Some of the insects, mites and other arthropods occurring indoors may have a direct or indirect influence on our health and well-being. In other words, they may become a hygiene problem.
Invertebrates carrying disease or causing annoyance
Some blood-sucking and stinging arthropods may cause pain by their attacks on the skin (see p. 33). Others may increase sensitivity, as mites do, for example, in the case of asthma (see p. 35). In rare cases the presence of certain in- vertebrates in foodstuffs may constitute a danger to health, as for instance when there are fly larvae in meat or large numbers of mites in cereal products. In addition, the mere presence of completely harmless animals has a depressing effect on certain people. There are several transitional stages from general malaise to a state of anxiety neurosis, sometimes with hallucinations, in which the patient believes that he or she is being persecuted by these small animals.
Invertebrates and the spread of disease
There are two principal ways in which pathogenic micro-organisms can be transmitted by invertebrates. In some cases a disease may be completely dependent upon certain species of insect or mite and can be transmitted only by them. Well-known examples are yellow fever and sleeping sickness, which do not occur in temperate regions, and malaria, which has, in practical terms, been exterminated in Europe.
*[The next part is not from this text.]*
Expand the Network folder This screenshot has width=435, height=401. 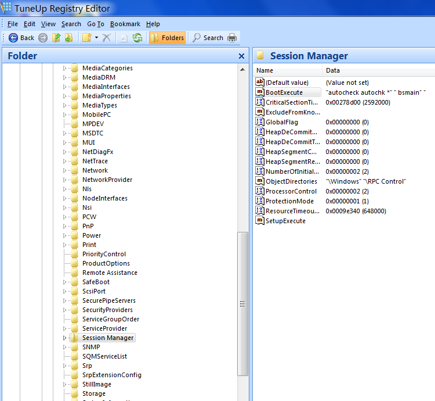click(x=64, y=170)
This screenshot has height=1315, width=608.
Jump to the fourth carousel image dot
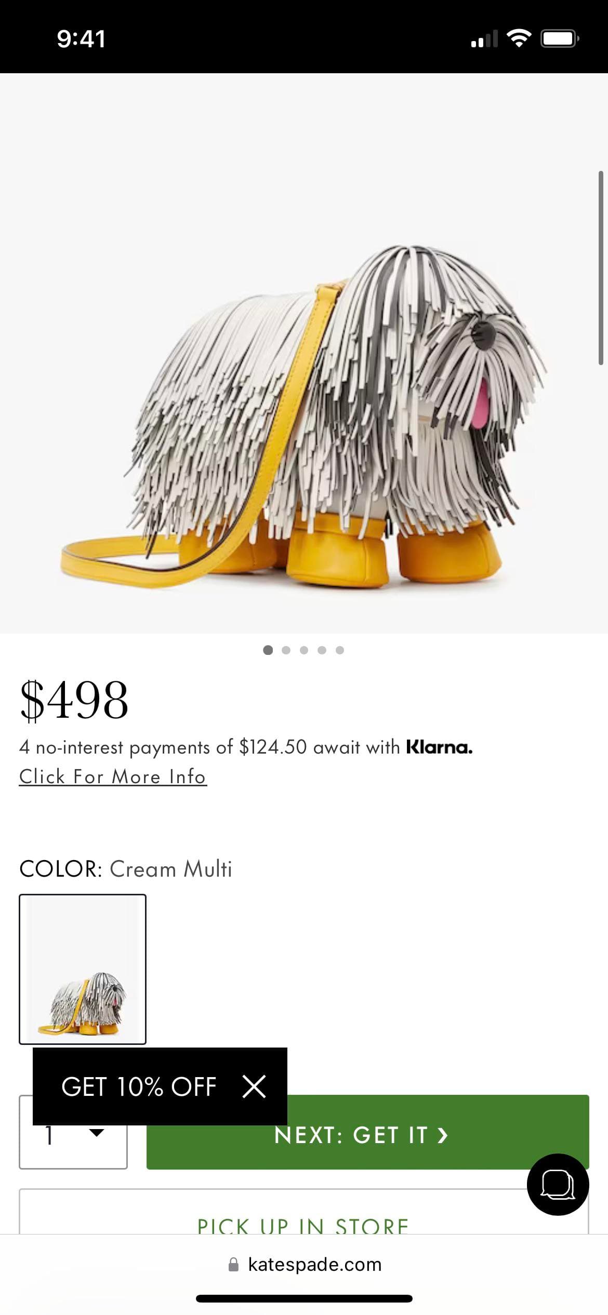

In these diseases the micro-organisms have to pass through part of their developmental cycle in the gut of the insect before they can be transmitted to a human at the next session of blood sucking. In other diseases, such as typhus, which is transmitted by head lice, and plague, which is transmitted by rat fleas, the infective organisms arrive on the skin in the faeces of the insect and reach the host’s blood stream by way of small skin abrasions caused, for example, by scratching.
In other cases transmission is more a matter of chance, as for example when insects such as houseflies, blowflies, cockroaches and Pharaoh ants pick up pathogenic micro-organisms from carrion, offal and dunghills and pass them elsewhere.
There is always a chance that intestinal and other infections may be transmitted when insects land on foodstuffs which are not to be subsequently cooked or washed, and particularly if the micro-organisms have an opportunity to breed for a day or two.
It is very difficult to estimate the extent to which dissemination by insects plays a part comparable to other methods of transmission, e.g. directly through the air and by contact. However, invertebrates must in all cases be regarded as undesirable wherever there is a demand for strict hygiene, as in laboratories, in hospitals and in any establishment where food is produced or processed.